Collected data entries
Content starts
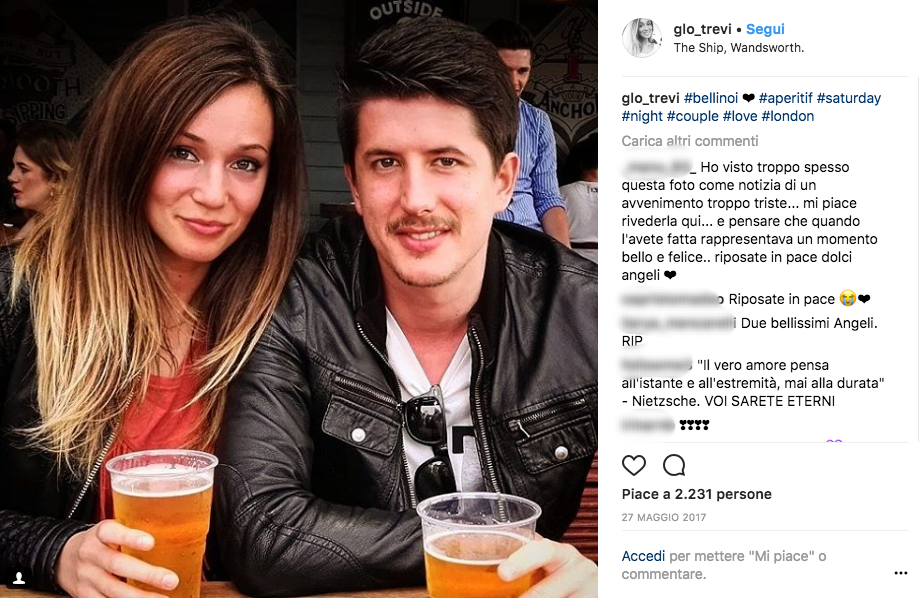This screenshot has height=598, width=919.
Task: Open the #couple hashtag
Action: pyautogui.click(x=693, y=116)
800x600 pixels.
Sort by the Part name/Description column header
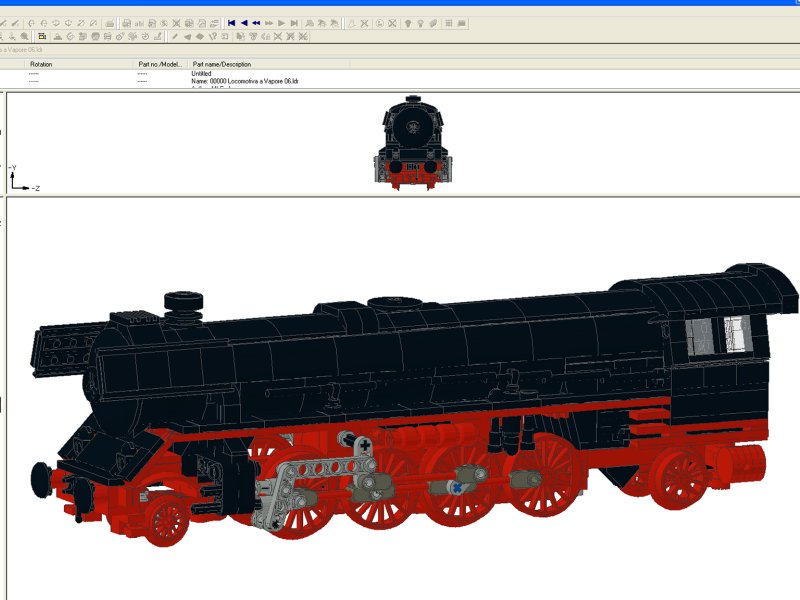point(220,63)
Content ends
The problem ::
With the pictures omitted, print precisely the lines from the one with "800x600 pixels." to the final line of the records, both included.

Solution ::
800x600 pixels.
Sort by the Part name/Description column header
point(220,63)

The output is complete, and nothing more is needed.